牝馬の活躍が目立っていることも頭に入れておくべきだ(牝馬9勝、牡馬4勝)。牝馬はスタミナより、スピード、切れ味が優れているからか。暑さに強いのも牝馬の特徴。これもあってのことだろう。
これまで馬単で万馬券になったのは4回(馬連ではわずか1回)。比較的順当に収まる重賞だけに、無理くり穴馬をあぶり出すことはないか。ということは、穴党の出番はない?
顔ぶれを見てみよう。一昨年のこのレースを勝つなど、短距離戦で活躍してきたパドトロワが実績的には上位だが、すでに7歳。往年の勢いを逸している。直千競馬がやたら強いアンゲネーム、ここ目標のアースソニック、フォーエバーマーク、快速を誇るシゲルカガ、リトルゲルダといったところが人気を分け合うのだろう。ただ圧倒的なスピードがあり、この距離で強い馬はいない。各馬の能力に大きな開きがあるとは思いがたい。枠順、流れ(展開)しだいでは、波乱の目もなくはないのだ。
とはいえ、大きく荒れることはなさそうだ。
前述のデータを踏まえて最も期待してみたいのは、シャイニーホークだ。
この直千競馬は初めて。7ハロン戦、マイル戦が実績から見るとベストと思え、5ハロン戦、それも直線のみの競馬に対応できるのか疑問視されてもやむをえないところ。それが理由で評価が下がるようなら、穴党としては好都合だ。

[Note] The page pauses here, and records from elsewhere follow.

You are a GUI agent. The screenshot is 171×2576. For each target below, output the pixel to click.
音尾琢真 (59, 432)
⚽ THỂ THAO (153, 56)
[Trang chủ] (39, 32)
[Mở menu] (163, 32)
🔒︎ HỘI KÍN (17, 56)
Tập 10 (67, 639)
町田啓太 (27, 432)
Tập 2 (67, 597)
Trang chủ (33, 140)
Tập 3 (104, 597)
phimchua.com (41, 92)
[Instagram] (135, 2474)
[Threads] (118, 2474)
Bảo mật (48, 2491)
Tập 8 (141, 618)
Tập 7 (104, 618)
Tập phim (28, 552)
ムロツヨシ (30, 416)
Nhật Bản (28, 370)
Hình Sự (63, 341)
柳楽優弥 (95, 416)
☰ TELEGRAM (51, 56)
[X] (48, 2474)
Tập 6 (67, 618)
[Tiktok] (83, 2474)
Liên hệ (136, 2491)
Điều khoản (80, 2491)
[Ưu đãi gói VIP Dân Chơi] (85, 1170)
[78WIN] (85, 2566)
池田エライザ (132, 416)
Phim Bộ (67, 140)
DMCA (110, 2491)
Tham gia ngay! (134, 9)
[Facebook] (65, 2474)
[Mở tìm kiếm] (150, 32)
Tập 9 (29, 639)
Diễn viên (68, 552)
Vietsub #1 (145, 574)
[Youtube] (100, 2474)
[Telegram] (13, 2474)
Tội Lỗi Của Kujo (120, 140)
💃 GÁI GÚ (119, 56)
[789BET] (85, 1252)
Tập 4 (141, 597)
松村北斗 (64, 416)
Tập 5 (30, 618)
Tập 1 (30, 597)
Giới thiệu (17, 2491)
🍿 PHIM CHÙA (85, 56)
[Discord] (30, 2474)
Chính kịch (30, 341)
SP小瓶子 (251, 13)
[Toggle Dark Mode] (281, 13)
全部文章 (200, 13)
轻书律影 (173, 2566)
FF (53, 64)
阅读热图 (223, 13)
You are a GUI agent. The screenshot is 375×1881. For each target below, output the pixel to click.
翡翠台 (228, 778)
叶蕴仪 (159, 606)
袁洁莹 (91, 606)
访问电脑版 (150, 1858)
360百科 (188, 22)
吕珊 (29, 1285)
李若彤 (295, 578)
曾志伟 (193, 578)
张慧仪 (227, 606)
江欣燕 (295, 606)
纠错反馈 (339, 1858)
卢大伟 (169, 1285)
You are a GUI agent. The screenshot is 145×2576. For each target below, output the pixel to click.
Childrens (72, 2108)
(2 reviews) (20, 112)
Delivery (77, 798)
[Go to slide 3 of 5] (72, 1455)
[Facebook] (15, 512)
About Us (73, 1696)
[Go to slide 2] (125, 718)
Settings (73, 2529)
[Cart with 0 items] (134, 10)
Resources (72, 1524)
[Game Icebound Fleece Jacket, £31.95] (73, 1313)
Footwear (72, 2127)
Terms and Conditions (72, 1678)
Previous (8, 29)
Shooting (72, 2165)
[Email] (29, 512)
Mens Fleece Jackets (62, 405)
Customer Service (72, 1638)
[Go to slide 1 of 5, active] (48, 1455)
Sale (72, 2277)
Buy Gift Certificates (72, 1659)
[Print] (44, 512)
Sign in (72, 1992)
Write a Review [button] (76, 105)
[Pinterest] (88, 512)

前走は放牧明けで3カ月ぶりの実戦。仕上がり途上で、まだ馬体に余裕があった。が、そうした状態でありながら行きっぷりがよく、直線を向くまで終始3番手の競馬。さすがに最後は失速したが、それでも勝ち馬とはコンマ8秒差。力があればこそだった。
この内容のよさが直千競馬挑戦の決め手となった。
「あのスピード、行きっぷり。これなら通用すると。それに500キロを優に超す大型馬。器用さに欠けるので、コーナーがない競馬は向いているはず。試してみたいと思った」
これは橋口調教師の弁だが、決して試験的な出走ではなく、心中、勝算ありとにらんでのことではないか。スピード&鋭い決め手。これが身上の馬。以前、芝の6ハロン戦を好タイムで楽勝してもいる。ならば初めての直千競馬でも十分に力を出せるのではないか。
ダイタクリーヴァ(京都金杯など重賞5勝)、ダイタクヘリオス(マイルCSなど重賞7勝)を兄に持つ良血。好走必至と見た。
あと狙っておもしろいのがシゲルカガだ。こちらも直千競馬は初めてだが、典型的なスプリンター。3歳牡馬53キロで戦える有利さもあり、ここ目標に仕上がりも上々。スタートセンスのよさから粘り込みも十分。
クイーンSは、混戦模様。期待したいのは、オツウだ。目下3連勝と波に乗り、オープン入りを果たしたが、デビュー戦を快勝してクラシック候補にも数えられた素質馬。ここでも能力は通用していい。実際、前走のタイムは、アロマティコが勝った翌日の巴賞よりコンマ4秒速かった。トウカイポイント(マイルCS)が近親にいる良血。チャンスがあっていい。